_Instruções do exercício_:
• a. Segundo o trecho sobre a boate Kiss, em quantos episódios está dividida a produção da Globoplay?
• b. Dê continuidade ao trecho sobre a boate Kiss, começando logo após a última frase apresentada.

_Trecho da página_:

A estreia está marcada para esta quinta-feira (26). Em Santa Maria, haverá a exibição do primeiro episódio também nesta quinta-feira, às 21h, no auditório do Colégio Marista para convidados
Dividida em cinco episódios, a produção da Globoplay é dirigida pelo jornalista Marcelo Canellas, que morou e se formou em Santa Maria e refaz a sucessão de acontecimentos que levaram à tragédia;
“A nossa ideia inicial era contar a história da boate Kiss tendo o julgamento como pano de fundo, imaginando que o julgamento iria chegar a um desfecho. No entanto, não houve esse desfecho porque o julgamento foi anulado. É uma história de luta de um grupo de mães, pais e sobreviventes por justiça. E como esse sofrimento ficou sendo remoído ao longo do tempo e retornando como se fosse algo sem fim”, explicou o jornalista em comunicado oficial.
Na última segunda-feira (23), Canellas participou de uma live sobre a série documental na Rede Sina, plataforma de criação de conteúdo de Santa Maria conduzida pela jornalista Melina Guterres.
A série contém imagens inéditas do incêndio e depoimentos de testemunhas que acompanharam a madrugada de 27 de janeiro de 2013.
Produzida pela Morena Filmes para a Netflix, a minissérie tem produção executiva de Mariza Leão, Tiago Rezende e Gustavo Lipsztein, e consultoria criativa de Daniela Arbex, autora do livro Todo Dia a Mesma Noite: A História não Contada da Boate Kiss (2018), que dá nome à série.

_Registros de dados_:
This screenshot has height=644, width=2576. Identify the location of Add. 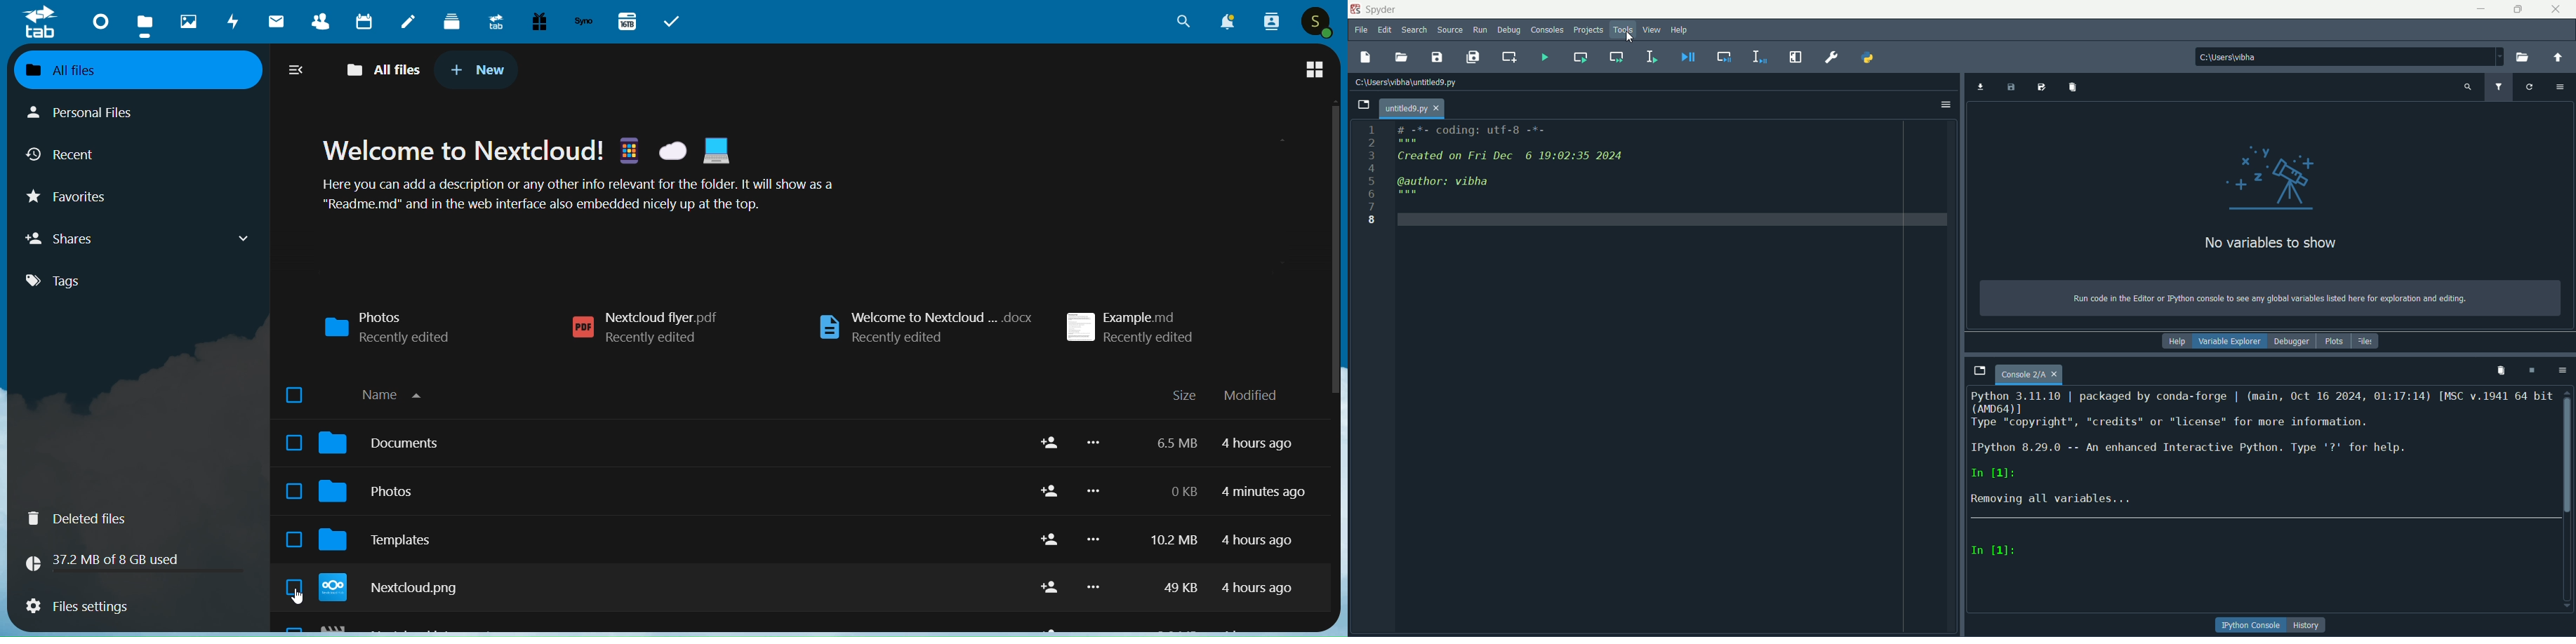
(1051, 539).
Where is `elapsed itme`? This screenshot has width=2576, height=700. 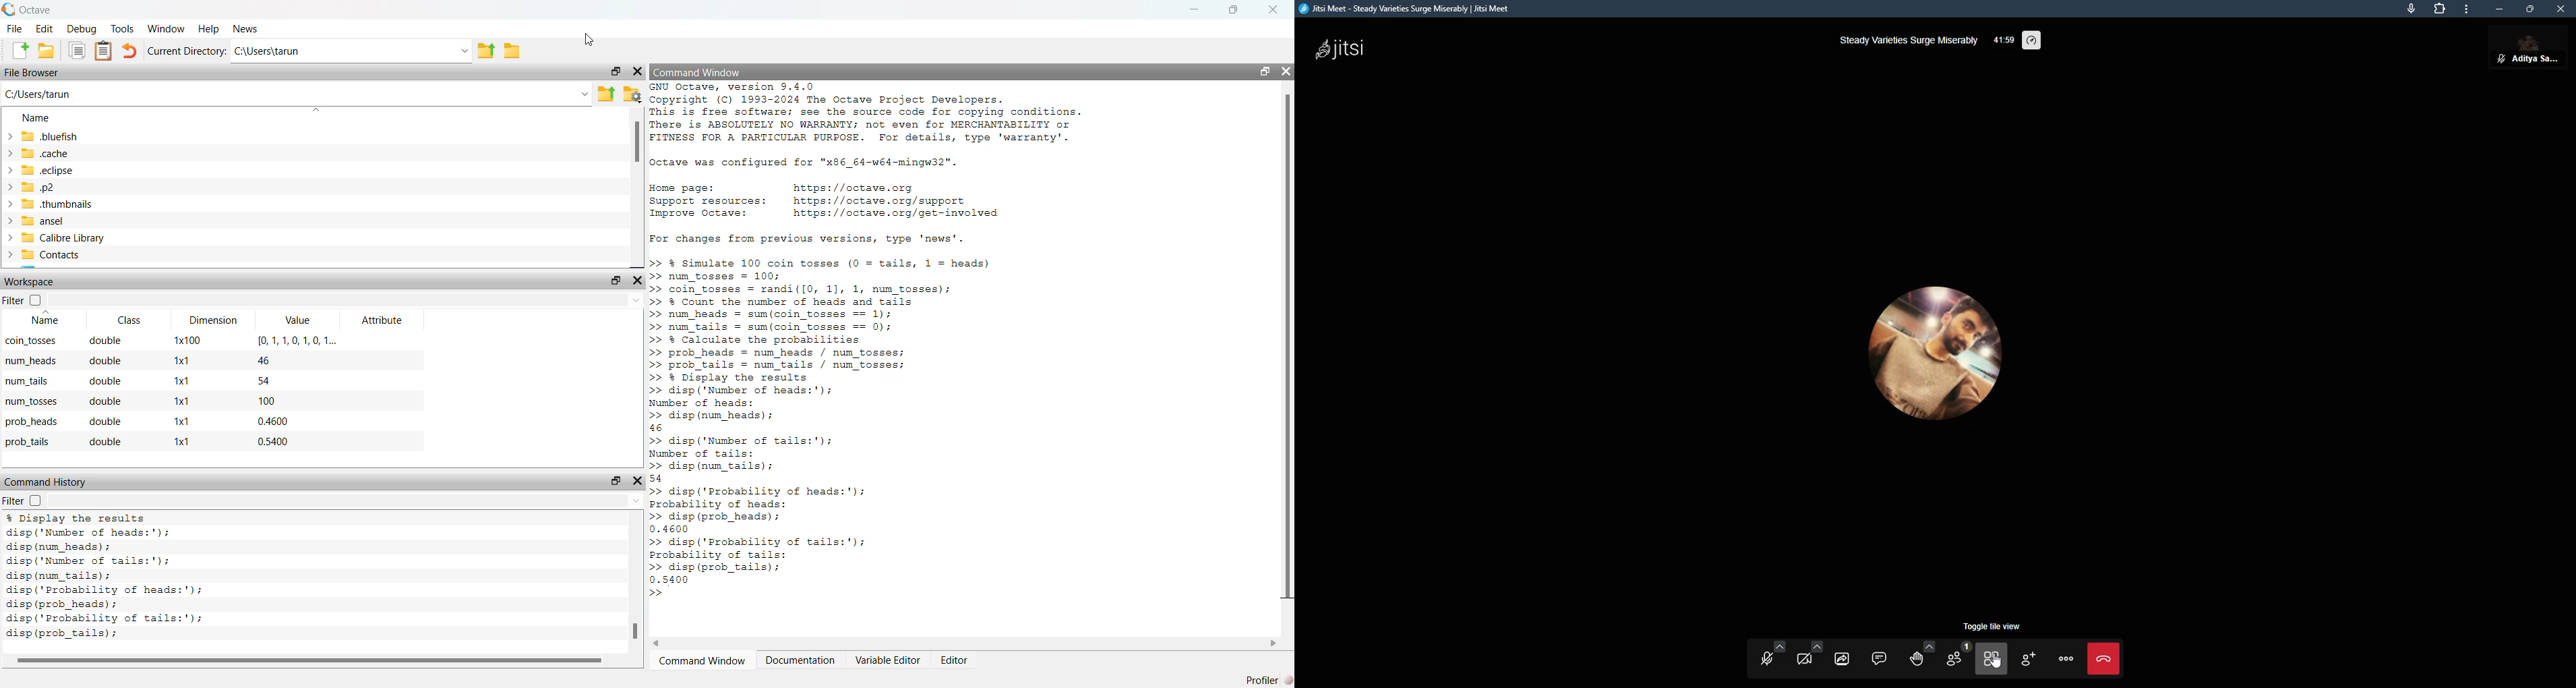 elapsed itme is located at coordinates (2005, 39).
--
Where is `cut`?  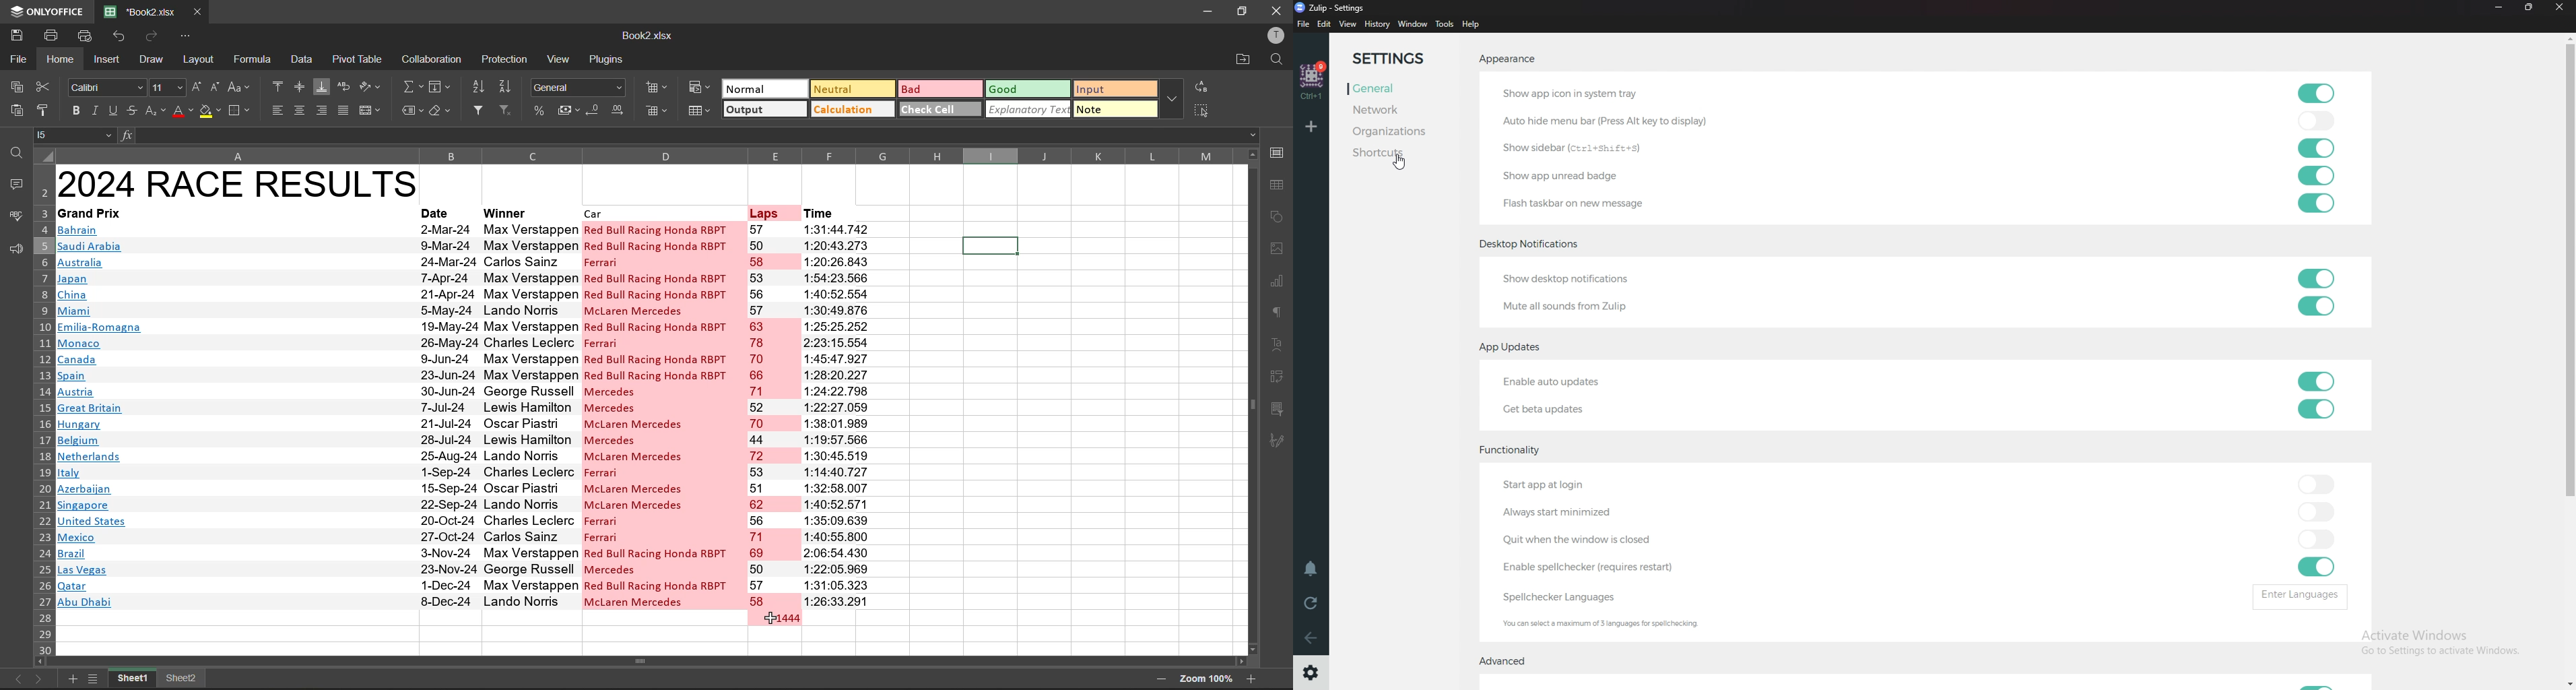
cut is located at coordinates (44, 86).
* * *
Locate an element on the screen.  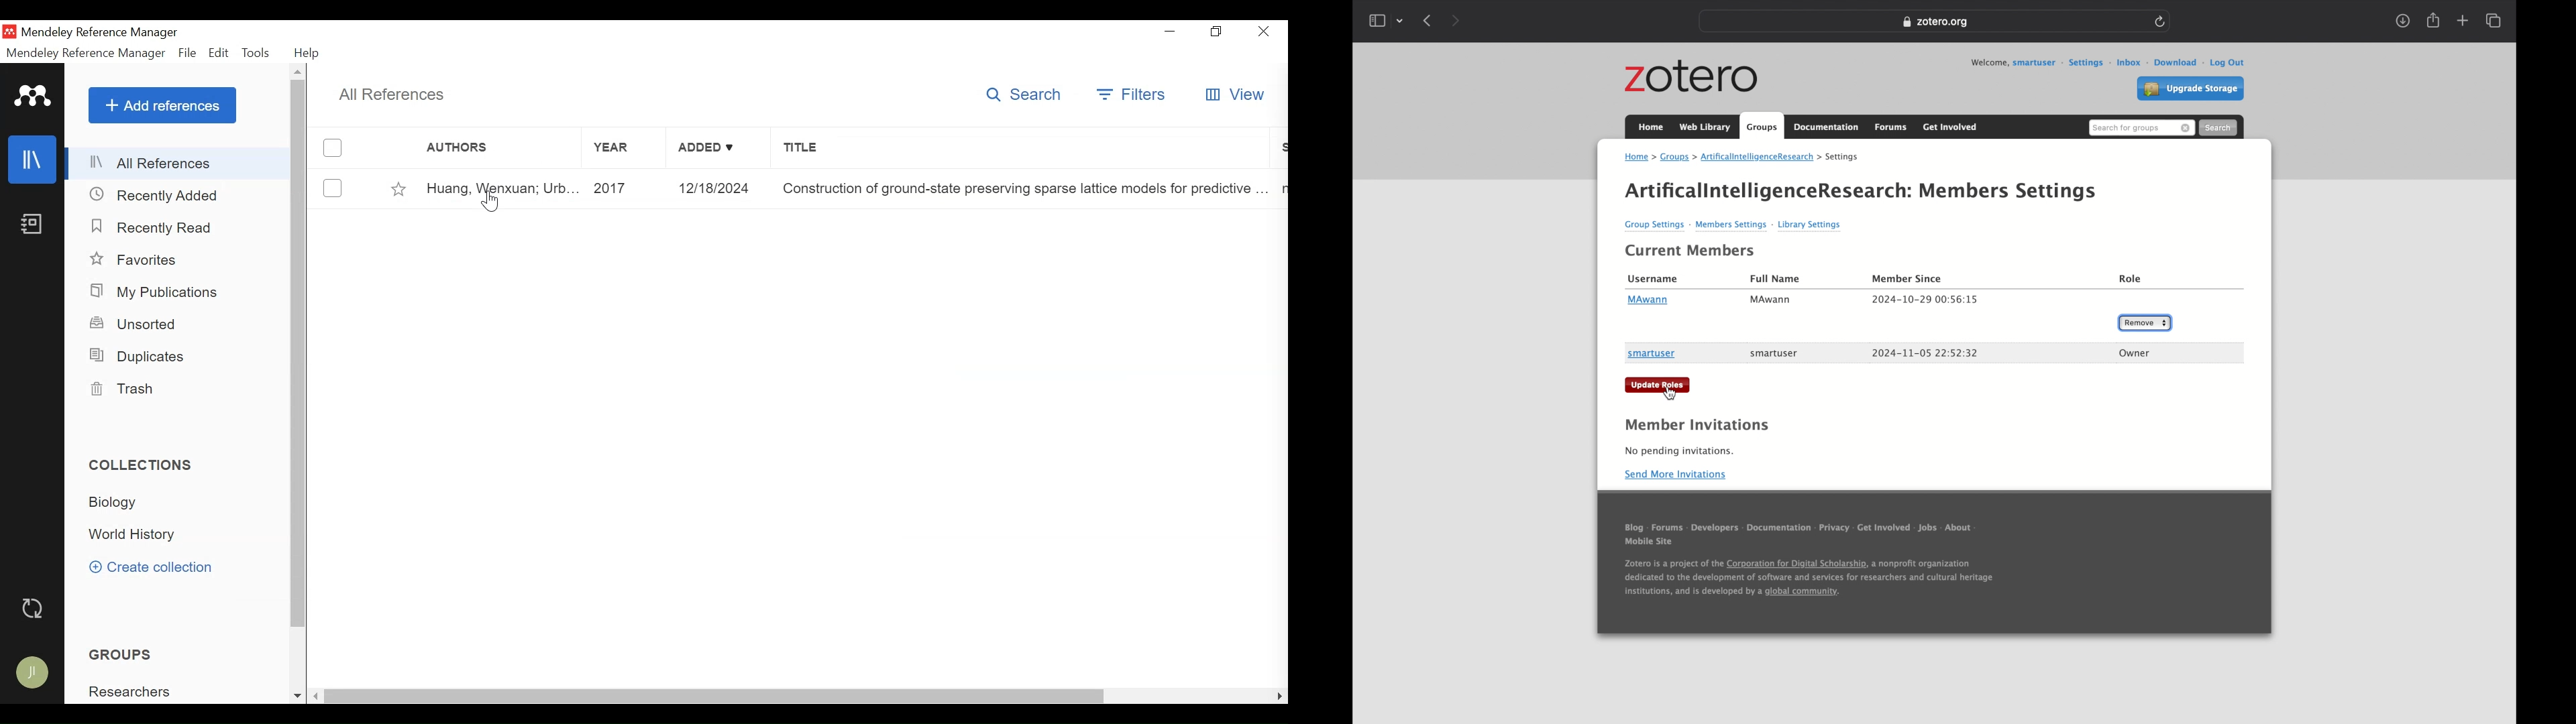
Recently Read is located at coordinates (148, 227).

_Respostas abaixo_:
• a. Em cinco episódios.

• b.
O QUE DIZ A ADVOGADA CONTRATADA PELO GRUPO DE PAIS
A advogada Juliane Korb confirmou ao Paralelo 29 que foi procurada por um grupo de pais e familiares que estão bastante indignados com a série da Netflix. Juliane disse ao Paralelo 29 que a ação em estudo se refere apenas à série embasada no livro de Daniela Arbex. Ou seja, não inclui a série documental da Globoplay, que ela entende ser um documentário.
“O que os pais criticam é a mercantilização, a espetacularização da tragédia, para ganhar dinheiro. Queremos transparência. Eles querem saber quem ganhou e quanto”, explica a advogada, que iria assistir o primeiro episódio da série ficcional da Netflix para ver que tipo de ação cabe contra o streaming.
Em princípio, segundo Juliane, a ação poderá pedir reparação pela extensão de danos aos pais. O Paralelo 29 está aguardando o pronunciamento da Globoplay e da Netflix.